Wednesday, August 5, 2015

Album Review: Agent Fresco - Destrier

It should go without saying, given the definition of the term, that you never know what you're going to get when you listen to avant-garde music. Sometimes, you get music that is just a step off the beaten path, and sometimes you get music that doesn't realize that someone has already cut through the forest, and there's no need to carry a machete and hack your way through a maze of tangled branches. What the most abstract music has going for it is that no matter how good or bad it is, the experience will always be interesting. It is often used as a cop-out, an artist saying "it's not supposed to be good, it's supposed to be challenging", but the more I think about it, the more it's a genius way of getting around their own limitations.

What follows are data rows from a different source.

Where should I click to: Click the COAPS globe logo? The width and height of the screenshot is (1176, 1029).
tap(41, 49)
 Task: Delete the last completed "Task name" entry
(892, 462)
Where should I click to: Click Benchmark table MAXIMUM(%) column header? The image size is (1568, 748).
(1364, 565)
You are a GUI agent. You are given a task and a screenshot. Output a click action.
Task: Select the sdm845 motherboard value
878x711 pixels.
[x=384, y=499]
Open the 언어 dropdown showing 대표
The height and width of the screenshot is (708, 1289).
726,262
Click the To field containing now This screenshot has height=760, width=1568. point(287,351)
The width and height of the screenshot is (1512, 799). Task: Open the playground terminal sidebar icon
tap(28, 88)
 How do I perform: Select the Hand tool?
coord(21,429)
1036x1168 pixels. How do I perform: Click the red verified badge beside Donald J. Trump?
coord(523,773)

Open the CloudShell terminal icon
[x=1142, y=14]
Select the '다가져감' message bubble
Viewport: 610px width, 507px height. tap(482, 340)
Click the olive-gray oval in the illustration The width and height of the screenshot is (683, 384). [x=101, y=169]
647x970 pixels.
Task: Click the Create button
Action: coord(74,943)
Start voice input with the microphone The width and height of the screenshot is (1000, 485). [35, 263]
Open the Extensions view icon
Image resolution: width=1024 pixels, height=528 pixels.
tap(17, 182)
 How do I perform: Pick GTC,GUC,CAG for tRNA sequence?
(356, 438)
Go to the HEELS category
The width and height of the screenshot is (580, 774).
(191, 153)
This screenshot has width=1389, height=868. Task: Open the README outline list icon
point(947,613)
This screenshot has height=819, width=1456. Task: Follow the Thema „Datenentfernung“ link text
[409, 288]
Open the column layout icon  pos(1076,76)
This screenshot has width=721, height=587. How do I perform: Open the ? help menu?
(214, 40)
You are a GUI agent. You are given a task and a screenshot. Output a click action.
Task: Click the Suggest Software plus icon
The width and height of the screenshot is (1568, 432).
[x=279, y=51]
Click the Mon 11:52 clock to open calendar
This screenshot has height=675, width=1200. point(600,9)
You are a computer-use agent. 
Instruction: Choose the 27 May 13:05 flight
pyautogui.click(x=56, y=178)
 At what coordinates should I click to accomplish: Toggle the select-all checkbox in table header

Over the course of fourteen pieces of music, Agent Fresco travels and traverses a wide array of sounds and feelings. "Let Them See Us" is the first of these what I will call scenes, and it opens with over a minute of pure droning noise before anything resembling music begins. That snippet of song is a piano and drums ballad, a tender offering with falsetto crooning that is not at all what I would expect a record to open with.

"Dark Water" follows with a mix of pop balladeering and indie rock chords, and that jangling guitar goes a long way to propping up an otherwise leaden song. "Pyre" is much better, with a stronger melody, and a main rhythm that is off-kilter enough to remind you that you're not listening to a normal record. The beat hesitates where you would expect the hit to come, twisting the time just enough to make you think about what you're hearing.

The title track then makes things even weirder, bouncing from chords to single bass notes in an instant, then segueing to a section that sounds like the bass amp has broken. Throwing that in between two melodic section is completely bizarre, and exactly what the whole point of this is.

As the record unfolds, I'm struck by two opposing thoughts. One of them is that Agent Fresco has the building blocks to something here. There are ample moments when they conjure a more interesting version of indie rock, and have the chops to deliver it. The other thought of mine is that the pursuit of being weird damages the record's potential. There is a good reason why conventions develop, and the fact that this record fails to adhere to many of them is what makes it so frustrating. A song will have an interesting melody, but then the music under it will be too skeletal to enjoy, or the song will shift without warning or any attempt at a segue into something radically different. It may be fun from an artistic perspective, but it gets annoying as a listener.

The other problem with the record is that it simply doesn't have much energy going for it. The vast majority of the music here is played with such a laid-back approach that it always feels like the kind of performance you get from a stage actor running through the material for the eighth time that week. Artistic music isn't always known for its passion, but a bit more fire would have made this far more enjoyable.

I don't want to sound like "Destrier" is a bad record. There are moments in these songs that are very good, and if the whole thing was streamlined just a bit, it could have been good. I realize that what I'm saying goes against the purpose of this record, but art and commerce don't always go hand in hand. This may be artistically valid, but it's just not compelling enough as a record people have to listen to.